Exercise prompt –
Copy each line below as it stands, but skip any picture it contains.

Source material –
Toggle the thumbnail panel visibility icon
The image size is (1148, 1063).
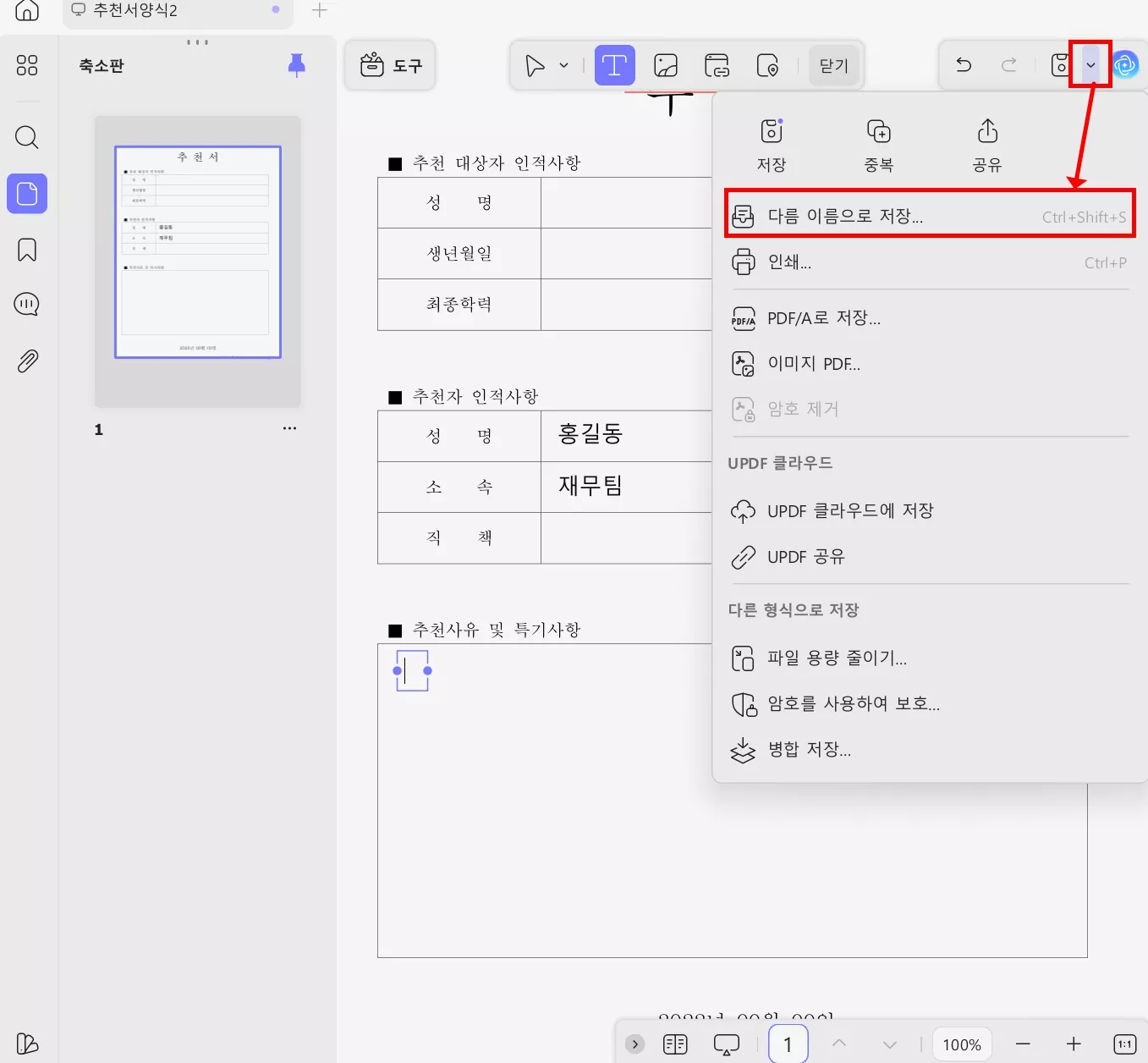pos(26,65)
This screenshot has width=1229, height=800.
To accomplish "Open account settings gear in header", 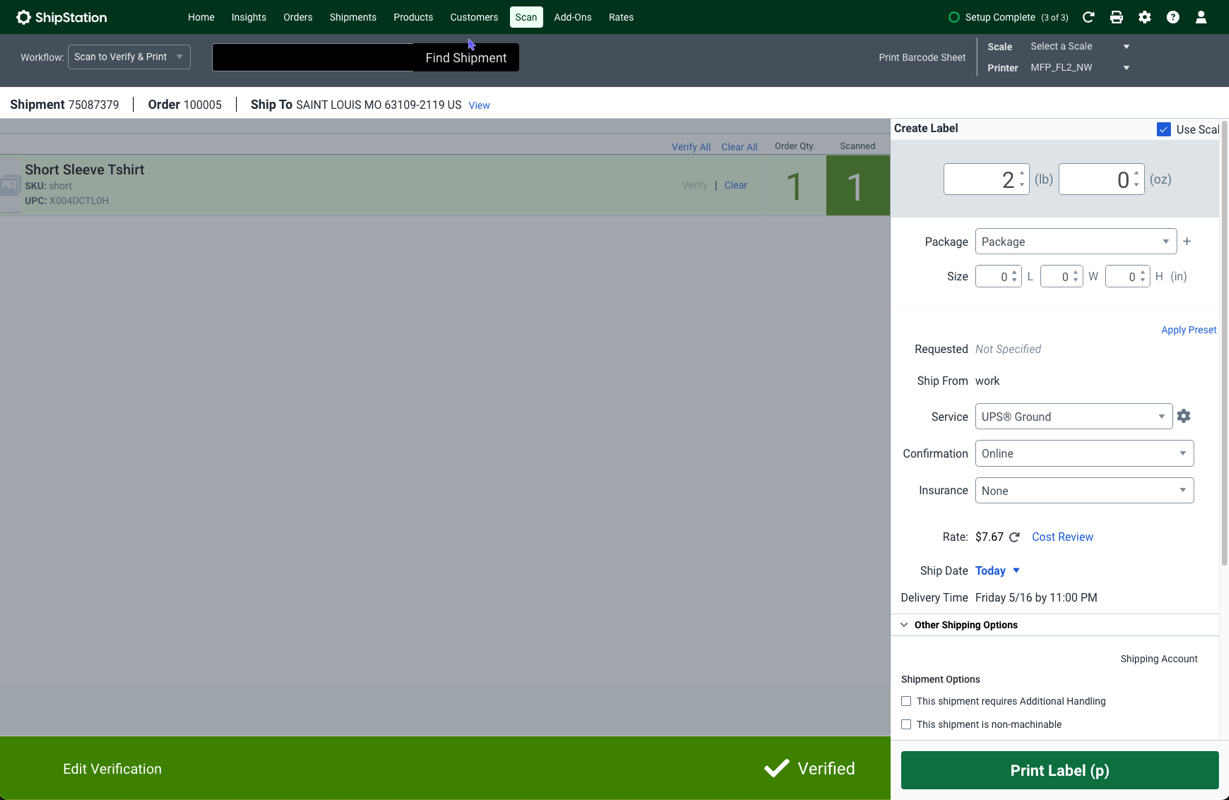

Answer to the exercise –
Toggle the thumbnail panel visibility icon
The image size is (1148, 1063).
pos(26,65)
This screenshot has width=1229, height=800.
To accomplish "Open account settings gear in header", 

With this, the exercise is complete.